To offer the top-of-mind choice in a situation or your profession or market, make your message almost as vital as oxygen. It is deceptively simple. To become more credible, compelling and memorable, include the three elements of A.I.R. in your message:

Actionable
Motivate people to take some first action, however small, and they are more likely to take another. Reduce the number of actions it takes for them to participate or to buy.
To secure connection with your intended audience or market, aspire to offer the equivalent ease of Amazon Prime’s one-click buying.

Early in some of my keynotes I’ll sometimes say, “Turn to the most normal-looking person near you, shake hands, and ask them to be your partner” which usually evokes startled laughter as they look around. Then I add, “Move quickly or your options may get even more odd,” causing a second wave of titters. They turn their bodies, smile and mirror each other in shaking hands — all behaviors that make them feel more open, and closely connected to each other and to me.

That’s because these actions evoke their warm side and make them look and act more alike.

Interestingness
Make your message so unexpected, novel, provocative or otherwise odd that they are compelled to pay attention even if they are supposed to be doing something else.

“Love of the new,” or neophilia, is hardwired into our brains at the deepest levels according to Winifred Gallagher, author of New who wrote that we “are attuned to things that are new or unfamiliar because they convey vital information about potential threats and resources.”

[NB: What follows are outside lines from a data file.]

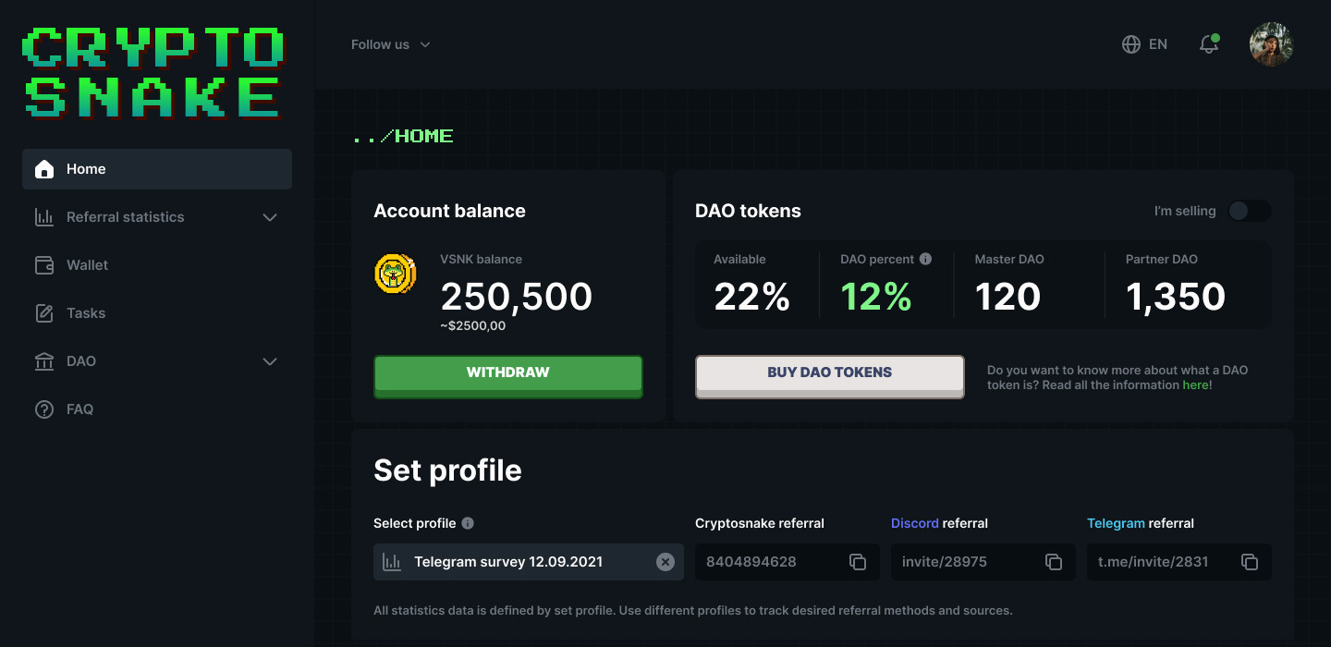Click the info icon beside DAO percent
This screenshot has height=647, width=1331.
(x=925, y=260)

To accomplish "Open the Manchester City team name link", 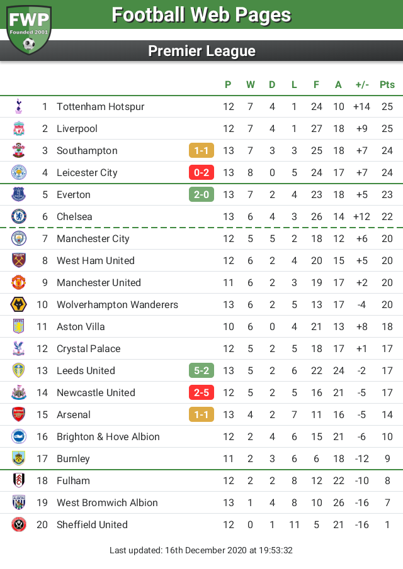I will click(x=93, y=239).
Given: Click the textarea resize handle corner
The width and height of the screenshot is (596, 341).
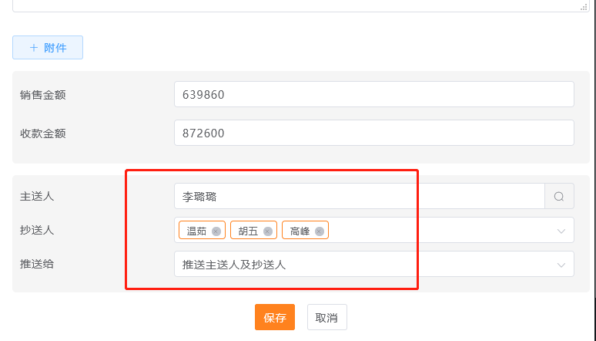Looking at the screenshot, I should 584,6.
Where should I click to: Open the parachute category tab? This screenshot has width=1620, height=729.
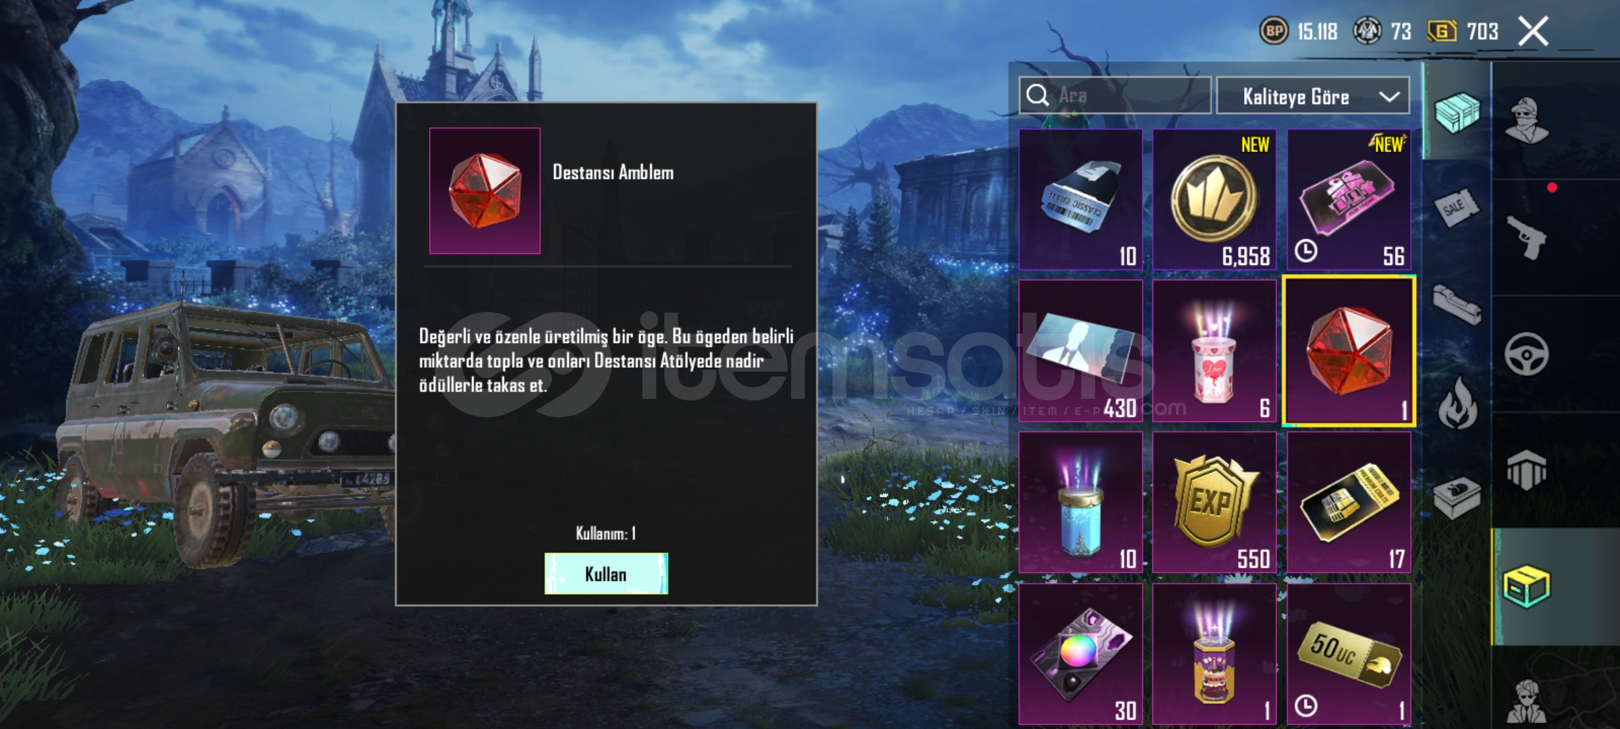click(x=1527, y=470)
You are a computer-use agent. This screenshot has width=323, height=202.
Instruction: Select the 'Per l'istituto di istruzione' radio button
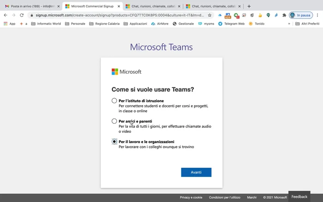pos(114,101)
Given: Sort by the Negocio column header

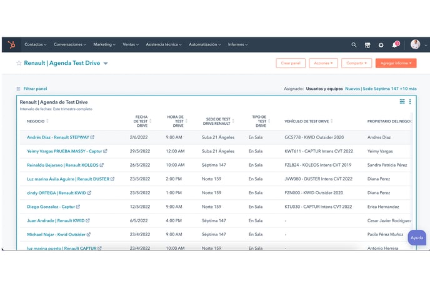Looking at the screenshot, I should 38,121.
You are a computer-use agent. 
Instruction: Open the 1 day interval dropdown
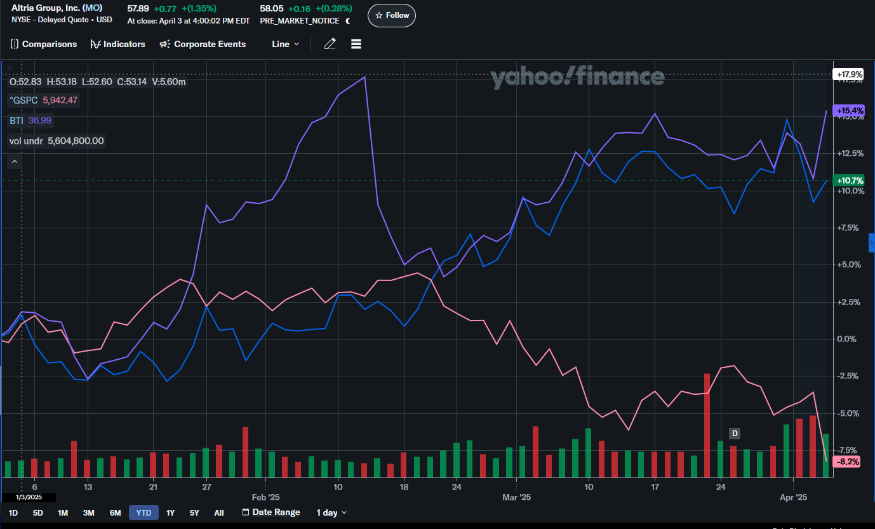point(332,512)
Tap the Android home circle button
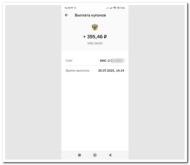This screenshot has height=165, width=190. coord(95,155)
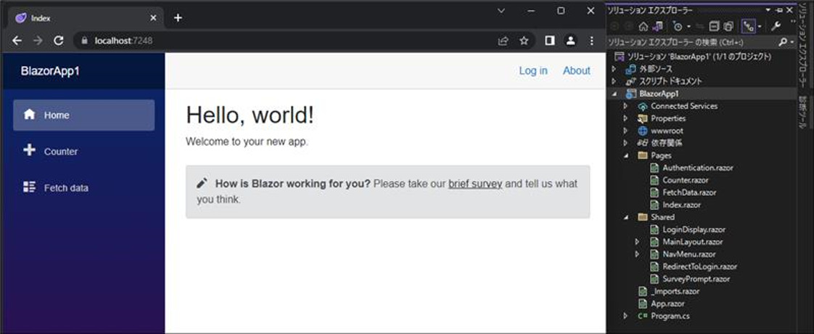The image size is (814, 334).
Task: Bookmark this page with the star icon
Action: 524,41
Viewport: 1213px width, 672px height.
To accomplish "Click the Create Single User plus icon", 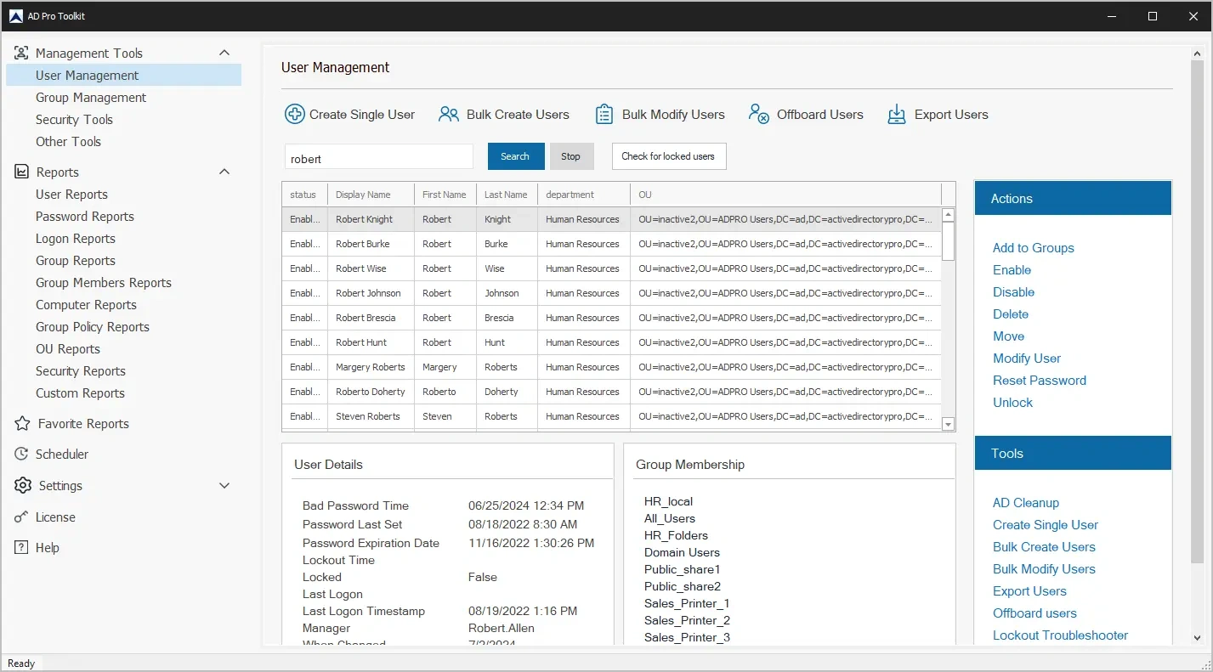I will tap(294, 114).
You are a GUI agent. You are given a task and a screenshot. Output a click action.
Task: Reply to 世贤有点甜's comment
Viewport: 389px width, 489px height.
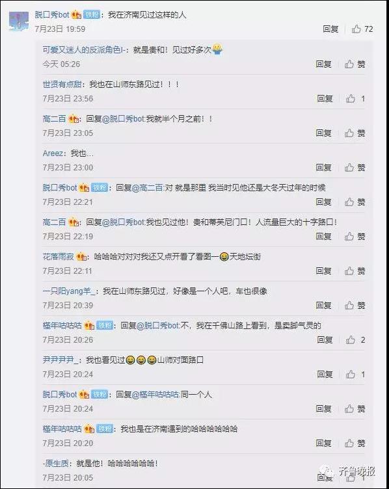[x=325, y=99]
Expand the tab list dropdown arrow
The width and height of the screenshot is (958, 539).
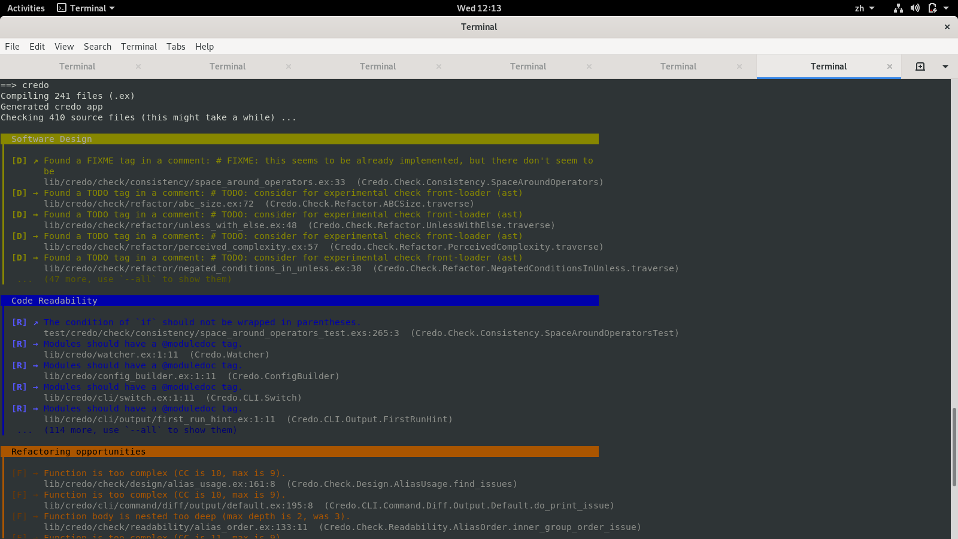945,66
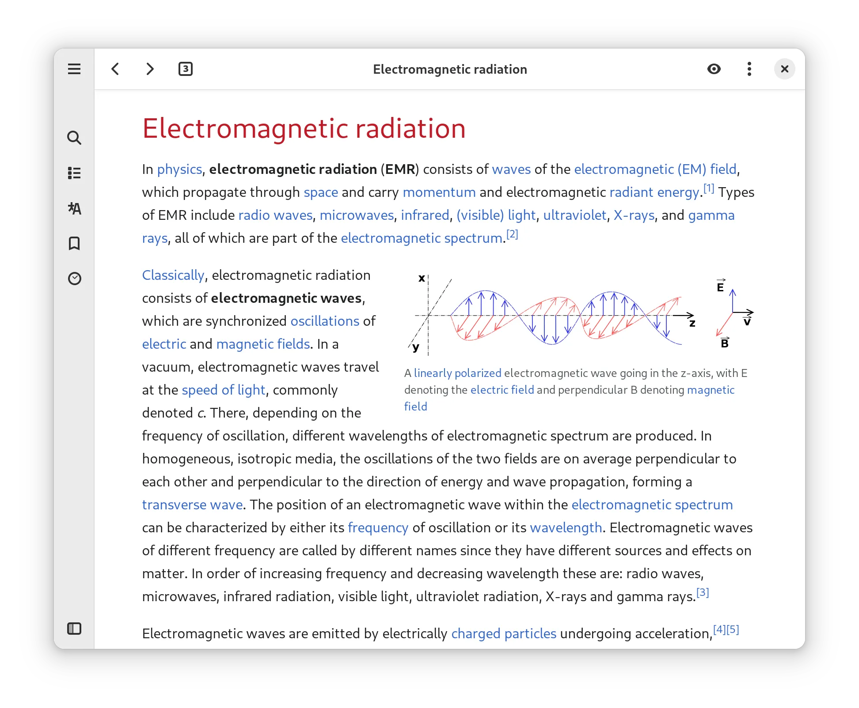The width and height of the screenshot is (859, 708).
Task: Click citation reference [1]
Action: click(x=709, y=188)
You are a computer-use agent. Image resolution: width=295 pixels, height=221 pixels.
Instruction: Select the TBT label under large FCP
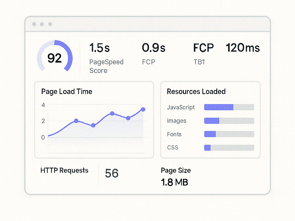[x=199, y=62]
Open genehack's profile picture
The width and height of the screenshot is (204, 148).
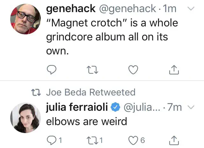(26, 19)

Interestingness is perhaps the most powerful cue for grabbing attentions when other messages are always fighting for our attention.

For example, instead of admonishing Texas for dumping garbage on the roadside, a public service campaign appealed to their Texas pride with the behavior-changing, actionable slogan, “Don’t mess with Texas.” Piggybacking on the long-running advertising campaign for milk, some blood banks appealed for donations with the pithy call for action “Got blood?” (Being brief also helps these slogans be memorable.)

Relevance
When you hear a speaker who appears to be speaking directly to you, or you read about a situation that you are facing, you are much more likely to remember it. Playing on the familiar police order, “Step away from car” the clever headline, “Step Away From the Device” can be quickly understood, relevant — and actionable for many of us who spend too much time with our screens.

You can increase relevance by getting specific sooner. That may mean you capture fewer people overall — but you will capture more of the right people, the people you need to reach.

A specific example proves the general conclusion, not the reverse. Yet most conversations, speeches and even advertising campaigns begin with generalizations. By beginning with background, or qualifiers, as we instinctively do we are creating underbrush to obscure our point. Only the most optimistic will remain listening, thinking. “With all the manure in here, there’s got to be a pony in here somewhere.”

Look for the specific detail that can buttress your general conclusion, your main differentiating benefit, and start with it. Then build your story, point by point, like stepping stones across the pond, keeping us involved with you.

Crafting a memorable message will make you more quotable, will keep you at the top of people’s minds, and will ultimately inject your life with more opportunity and adventure.